■ Compito da svolgere ■
Riproduci parola per parola il tratto dell'estratto sul Piano di Comboni che va da "Con l’avvallo del" fino a "18 settembre 1864).".

■ Estratto selezionato ■
————————
Comboni, non si disperò: si ricordò delle parole di P. Oliboni sul suo letto di morte: “Se solo uno di voi restasse, esso continuerà la missione”.
Comboni fu incoraggiato a continuare nel suo lavoro da una richiesta del Cardinale Barnabò di fargli avere un resoconto del viaggio in Egitto e a Scellal ed esprimere la sua opinione circa altri passi da intraprendere a favore del Vicariato.
Il suggerimento di Comboni fu di chiedere ai Francescani in Egitto di prendersi responsabilità per i territori della Nubia, per il resto, egli propose il suo piano.
Con l’avvallo del Cardinale Pietro Castellaci, Comboni decise di fondare la propria Società Missionaria con il patronato di Cardinale Ludovico da Canossa, Vescovo di Verona (come avremo modo di vedere più avanti).
Nota: J. H. Speke identificò le sorgenti del Nilo nel 1862.
IL PIANO
I punti salienti del Piano (dall’edizione di Venezia 1865)
Il Piano originale
Esso è contenuto nel “Riassunto del Nuovo Progetto dell’Associazione dei Sacri Cuori di Gesù e Maria per la Conversione dell’Africa presentato alla Sacra Congregazione di Propaganda Fide da Padre Daniele Comboni dell’Istituto Mazza” (Roma 18 settembre 1864).
Non troviamo l’approvazione formale del Piano: infatti Cardinale Barnabò non presentò il Piano alla Sacra Congregazione di Propaganda Fide, ma lo tenne a mente quando pensava all’Africa.
Papa Pio IX in una delle udienze fatte a Comboni precisamente quella del 28 ottobre 1865, disse a Comboni “Sono contento del Vostro interesse per la causa dell’Africa. Vai adesso a Parigi e introduci il Piano all’Opera Pontificia per la Propagazione della Fede. Poi il Cardinale Barnabò informerà tutti gli ordinari dell’Africa e firmerà il decreto di approvazione. Vi chiedo anche di pensare a come il Piano possa essere messo in pratica con la collaborazione di altre associazioni Missionarie”. (Sembra che in quell’occasione Comboni riuscì a mettere il Papa con le spalle al muro).
Il manoscritto di questo Piano è in possesso del nostro Istituto, come pure molti altri come il memorandum mandato alla Sacra Congregazione per L’Evangelizzazione dei Popoli (SCEP) il 24 ottobre1864, e le edizioni stampate come quelle del 1865.
Degno di nota è il “Piano per la rigenerazione dell’Africa proposto da Padre Daniele Comboni Missionario Apostolico dell’Africa Centrale” stampato a Roma dalla casa editrice di Propaganda Fide nel 1867. Qui non ha incluso il fatto di essere membro dell’Istituto Mazza: era un missionario Apostolico direttamente al servizio della Santa Sede.
Rimarchevole è la “Lettera e Postulato agli Eminenti Reverendi Padri del Sacro Concilio Ecumenico Vaticano per conto dei Popoli neri dell’Africa Centrale” (Festa del Sacro Cuore 24 giugno 1870). Fu presentato ai Padri del Concilio perché lo firmassero.
————————
■ Materiale fornito ■
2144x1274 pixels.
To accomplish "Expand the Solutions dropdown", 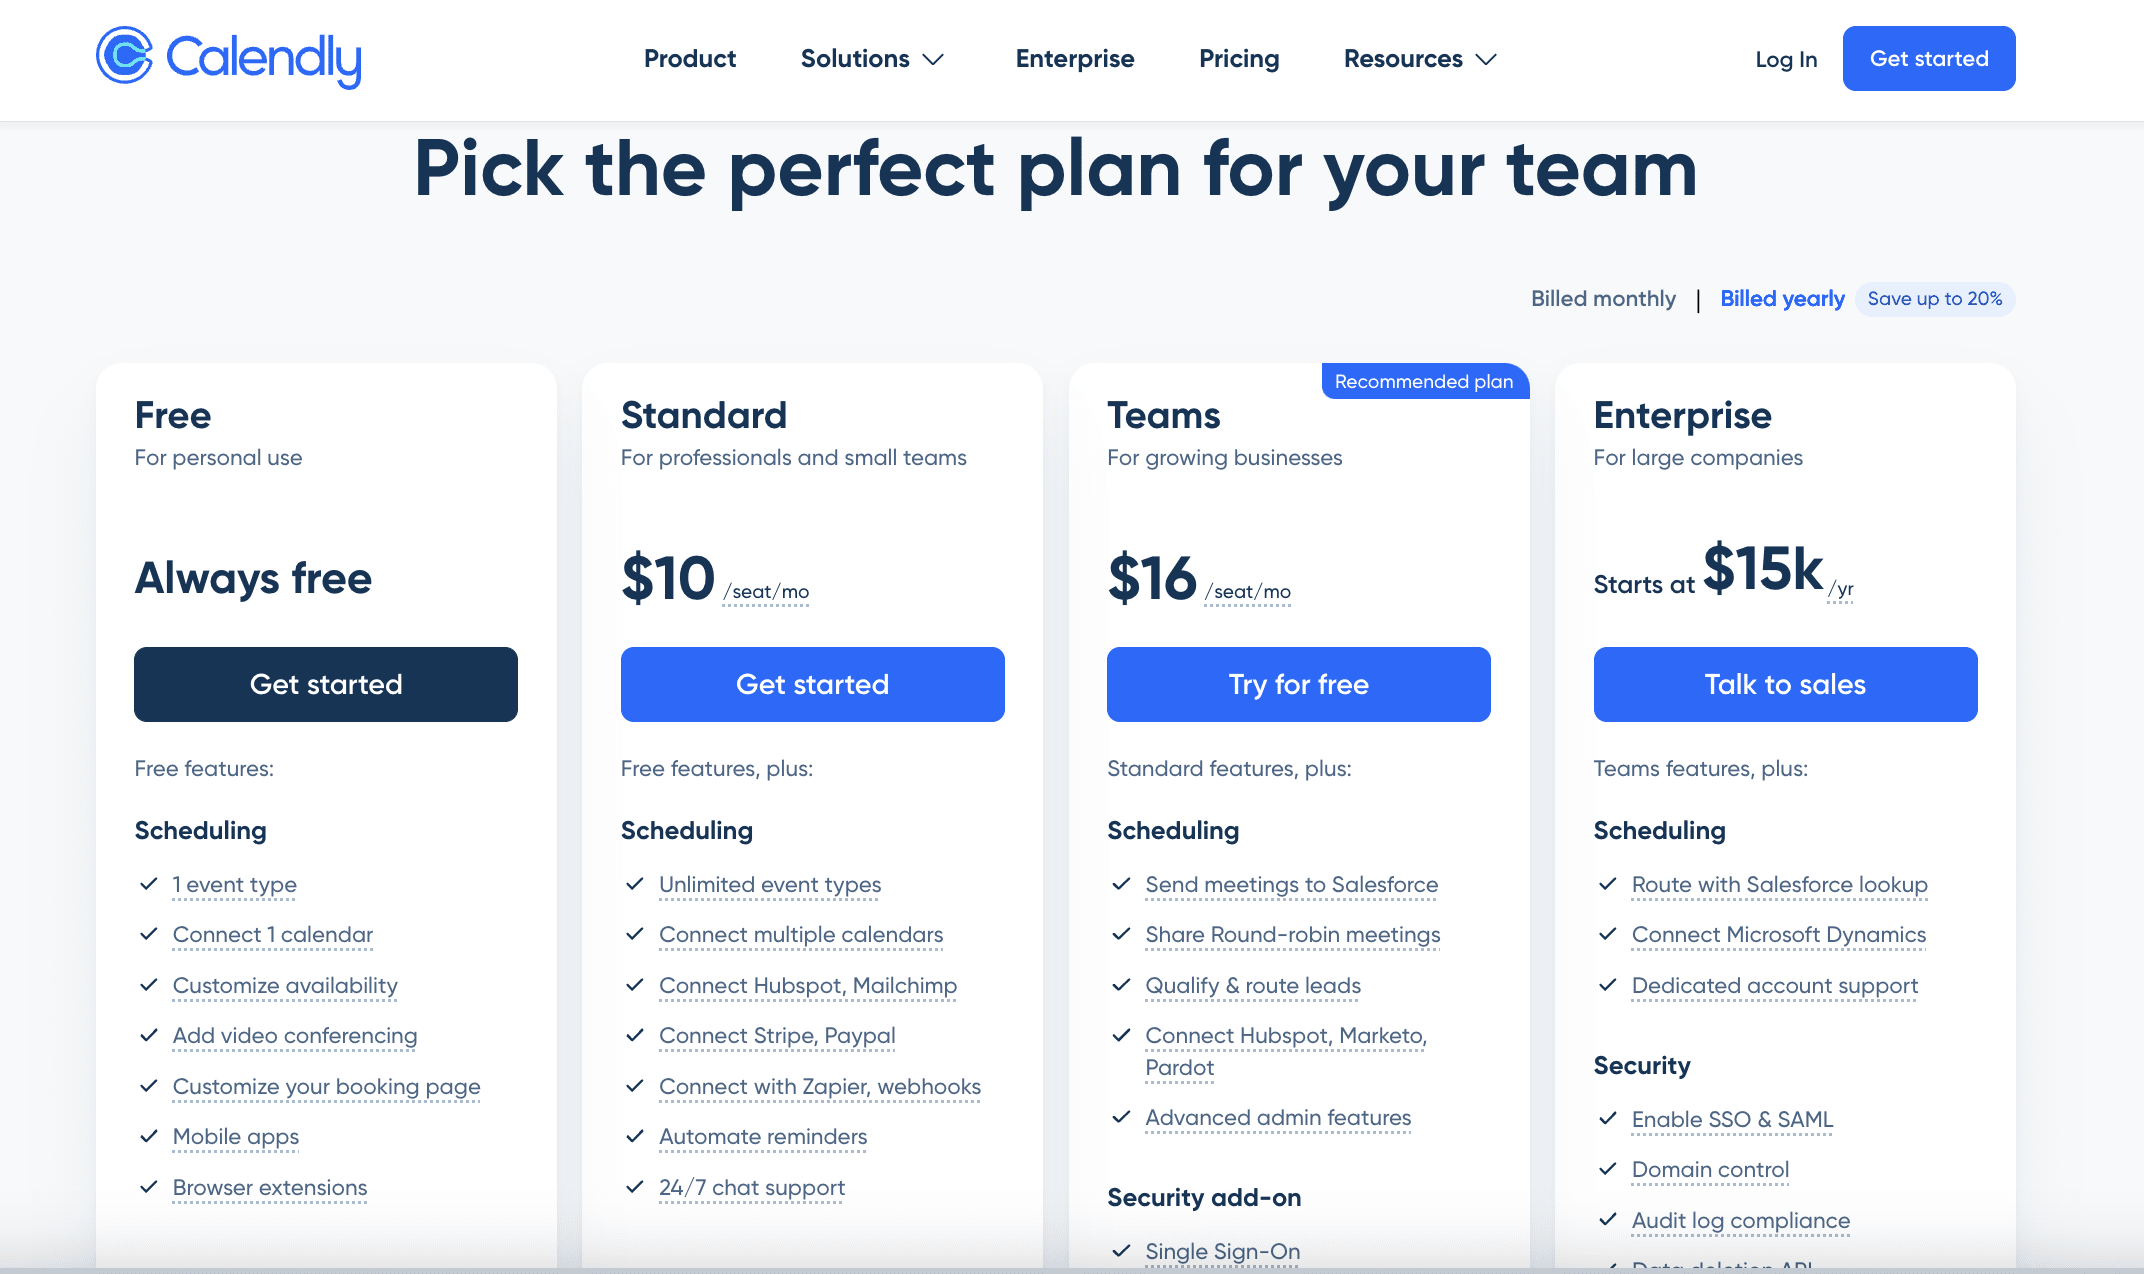I will coord(869,58).
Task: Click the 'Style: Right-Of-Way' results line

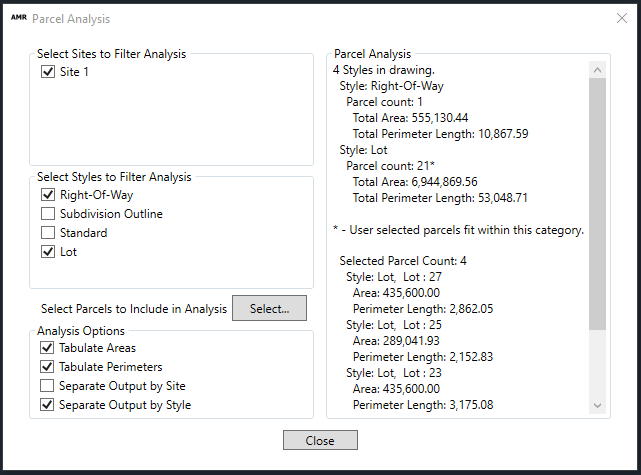Action: coord(391,87)
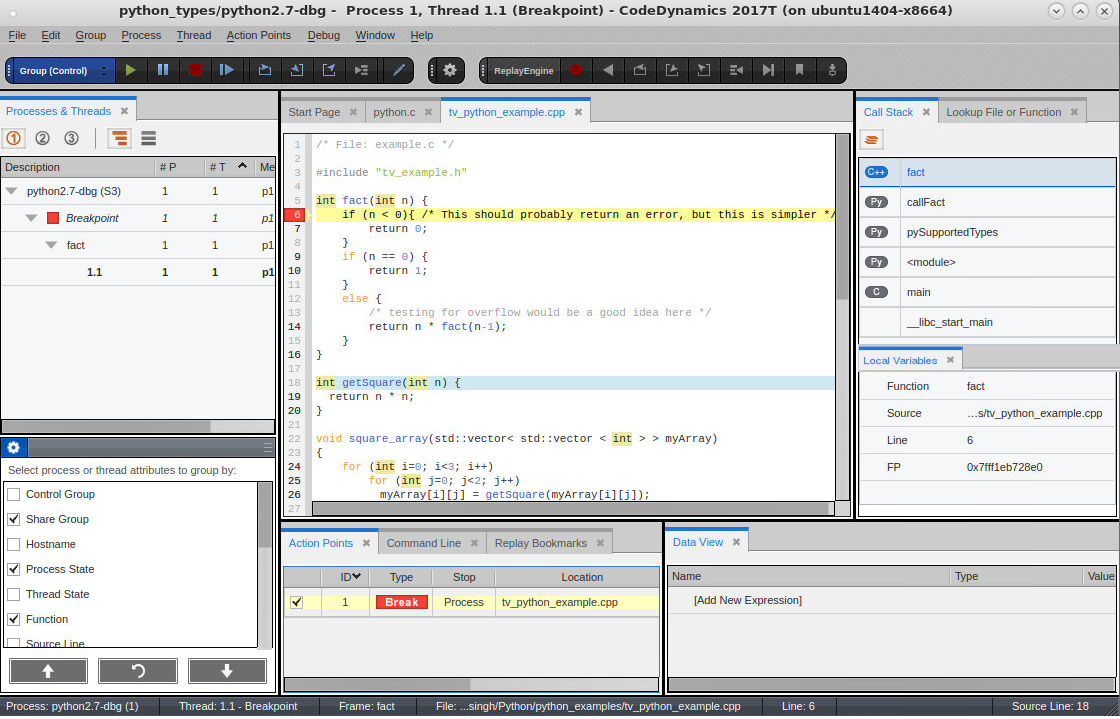1120x719 pixels.
Task: Click the move-down arrow button
Action: 227,671
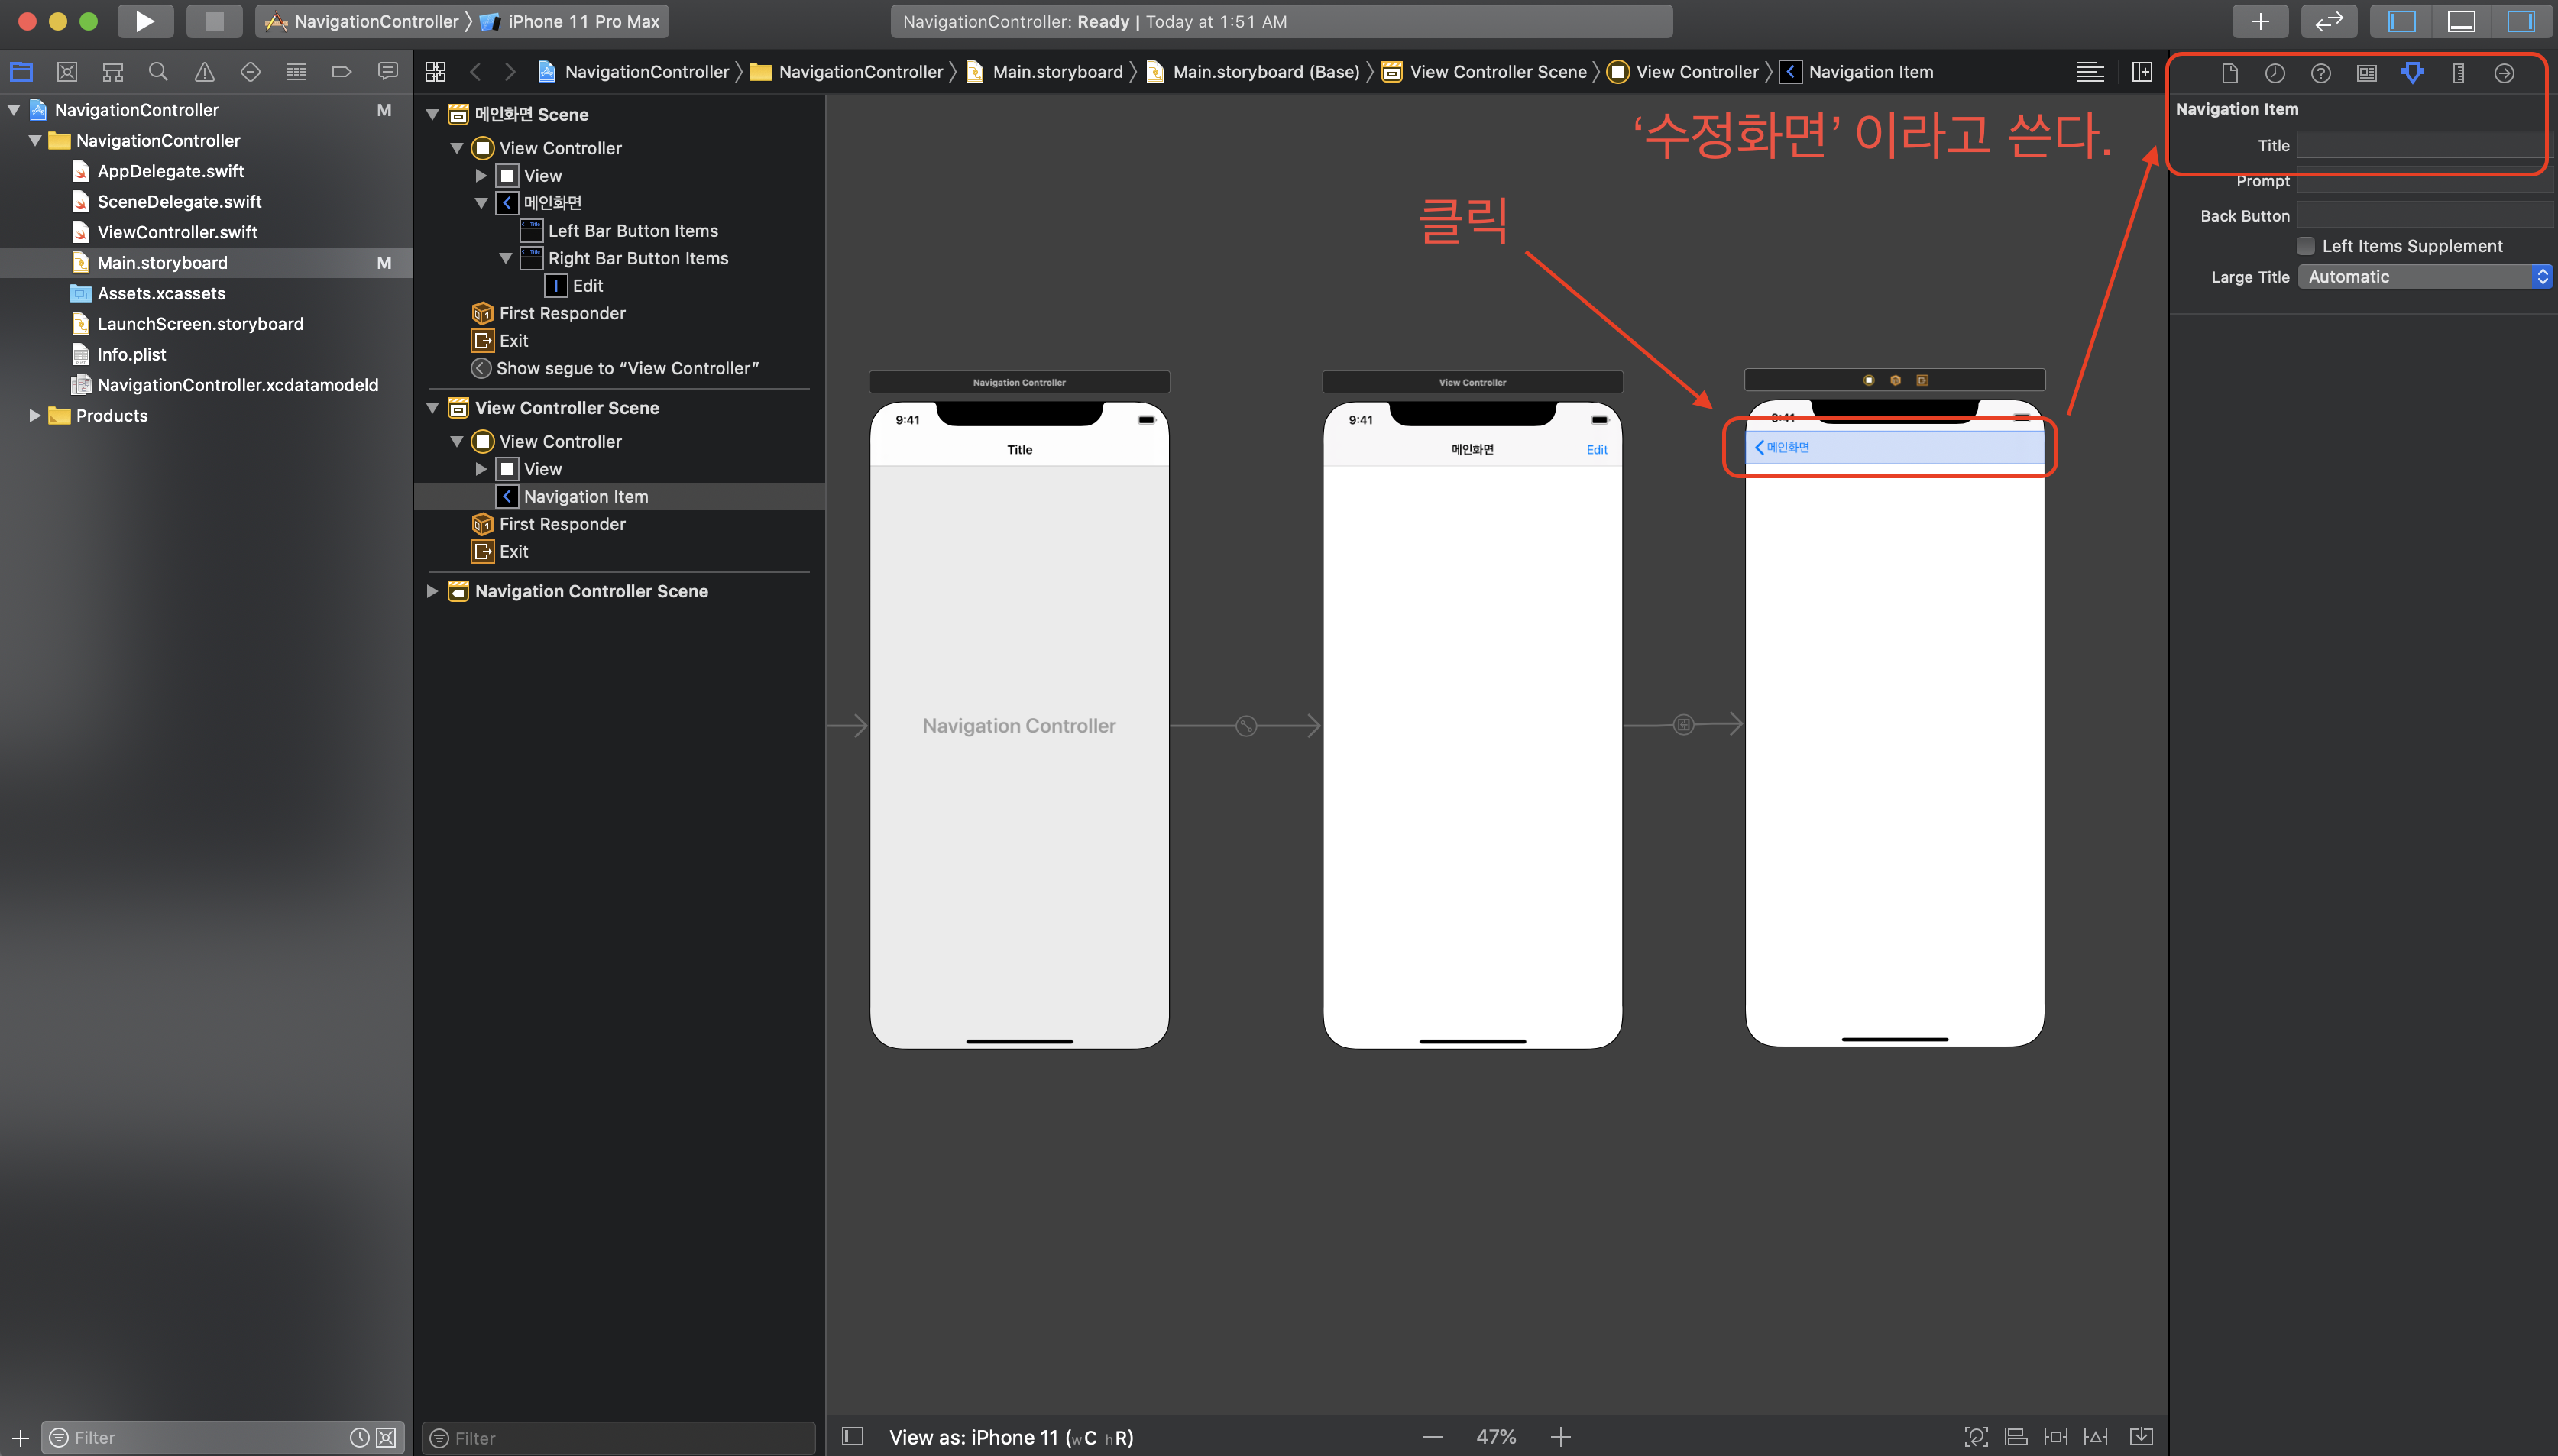Switch to the Size inspector icon
The width and height of the screenshot is (2558, 1456).
click(2458, 73)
————————
■ Risposta al compito ■
Con l’avvallo del Cardinale Pietro Castellaci, Comboni decise di fondare la propria Società Missionaria con il patronato di Cardinale Ludovico da Canossa, Vescovo di Verona (come avremo modo di vedere più avanti).
Nota: J. H. Speke identificò le sorgenti del Nilo nel 1862.
IL PIANO
I punti salienti del Piano (dall’edizione di Venezia 1865)
Il Piano originale
Esso è contenuto nel “Riassunto del Nuovo Progetto dell’Associazione dei Sacri Cuori di Gesù e Maria per la Conversione dell’Africa presentato alla Sacra Congregazione di Propaganda Fide da Padre Daniele Comboni dell’Istituto Mazza” (Roma 18 settembre 1864).